A paper published last February in the medical journal Lancet - co-authored by more than 20 researchers and scientists, and funded by the Wellcome Trust, Moru and the Bill and Melinda Gates Foundation - concluded from a study in Myanmar that artemisinin resistance extends across much of the country.
Overall, 39 per cent of 940 samples had a K13 mutation, the study showed. In Homalin, an area in Sagaing region 25km from the Indian border, 21 out of 45 - or 47 per cent - of parasite samples had K13 mutations.
RACE TO ELIMINATE PARASITE
Two drugs are being developed to counter the parasite, and SMRU is helping to test them. But the best estimate is that the drugs will be available in four to five years; they could take even longer to be actually deployed and used. And this is only if all goes according to plan.

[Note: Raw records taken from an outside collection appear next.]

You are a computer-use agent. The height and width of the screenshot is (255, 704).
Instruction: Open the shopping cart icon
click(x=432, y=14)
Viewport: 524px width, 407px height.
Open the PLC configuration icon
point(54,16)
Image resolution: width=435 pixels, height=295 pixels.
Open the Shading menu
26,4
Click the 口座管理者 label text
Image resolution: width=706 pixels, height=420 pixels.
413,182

"It seems everything is okay," Dr Francois Nosten, 59, head of SMRU, said in an interview at his office in Mae Sot. "You see there is no case of malaria in the clinic, and you think everything is fine. But what history tells us is that when this parasite becomes resistant, then sooner or later, the number of patients is going to increase again.
"We are in a race, because the only thing we are pretty sure of is if the parasite is too resistant to drugs then patients won't get better, they will continue to transmit the disease, there will be more and more cases, and eventually more and more people will die."

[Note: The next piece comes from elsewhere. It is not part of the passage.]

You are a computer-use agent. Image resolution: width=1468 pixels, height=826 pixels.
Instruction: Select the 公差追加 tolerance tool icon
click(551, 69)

Historically, the malaria parasite's resistance to drugs has always first emerged in South-east Asia and spread to South Asia and on to Africa.
The fear is that this history is repeating itself.

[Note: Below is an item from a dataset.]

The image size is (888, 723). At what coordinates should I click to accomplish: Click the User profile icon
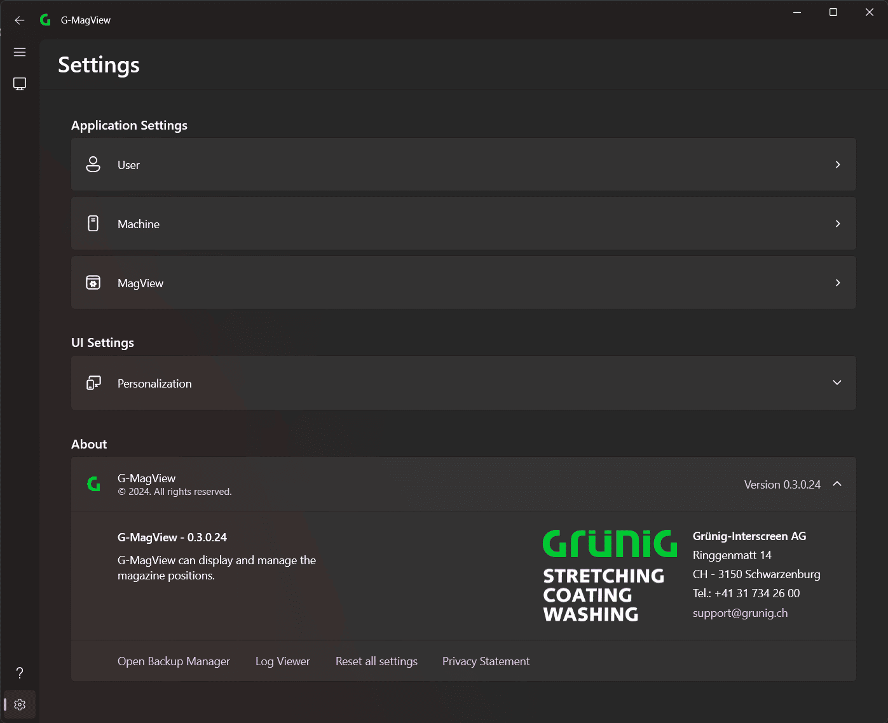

SMRU has started a pilot malaria- elimination programme which involves old-fashioned slogging through mosquito- infested forests, navigating among rebel militias and gaining the trust of remote rural communities.
The programme covers 300,000 people in 1,200 villages across four townships of eastern Myanmar and Karen state. The tactic: Treat the entire population, whether or not they have malaria symptoms.
"The rationale is if you want to stop the spread of resistance and control the programme early on, you have to get rid of the last parasite," said Dr Lorenz von Seidlein, who runs the Targeted Malaria Elimination Programme at Moru in Bangkok, which partners with the SMRU on the border. "No more transmission means no more resistance."
Dr Nosten hopes that by the end of this year it will be clear whether the programme has worked or not - and why - so that it can be replicated elsewhere if it was successful.
But these scientists in the field, who are seeing drug resistance building first-hand, are frustrated at the lack of attention to the looming problem.
"Here we are on the edge of the cliff, but where is the international outrage, where is the political leadership and dynamism?" said Professor Nick White, 64, chairman of Wellcome Trust's tropical medicine research programmes in South-east Asia, and a world authority on malaria.
"It's the third time around," he said, referring to two previous surges of malaria as the parasite developed resistance to earlier drugs. "But I'm not sure we are going to win this one. There isn't enough political interest.
"We can see this looming emergency but until it's around, the newspapers, the politicians, the donors, I'm afraid, unfortunately, international agencies won't react."
What the experts at Moru and SMRU want is "a more concentrated effort", said Dr von Seidlein. "If people would react to what is happening in the field and focus their efforts, go to the sites and try to ramp up control, perhaps you could control it."
In his rudimentary office at the SMRU clinic on the border, where Myanmar workers and families cross the river into Thailand in the hundreds and thousands every day, Dr Aung was straightforward.
He logged into his computer and pulled up the data on the patient who died last November. The lines on the graph showed clearly how the parasite was almost unaffected by the treatment. He shook his head again.
"If we have more cases like this, we are doomed," he said.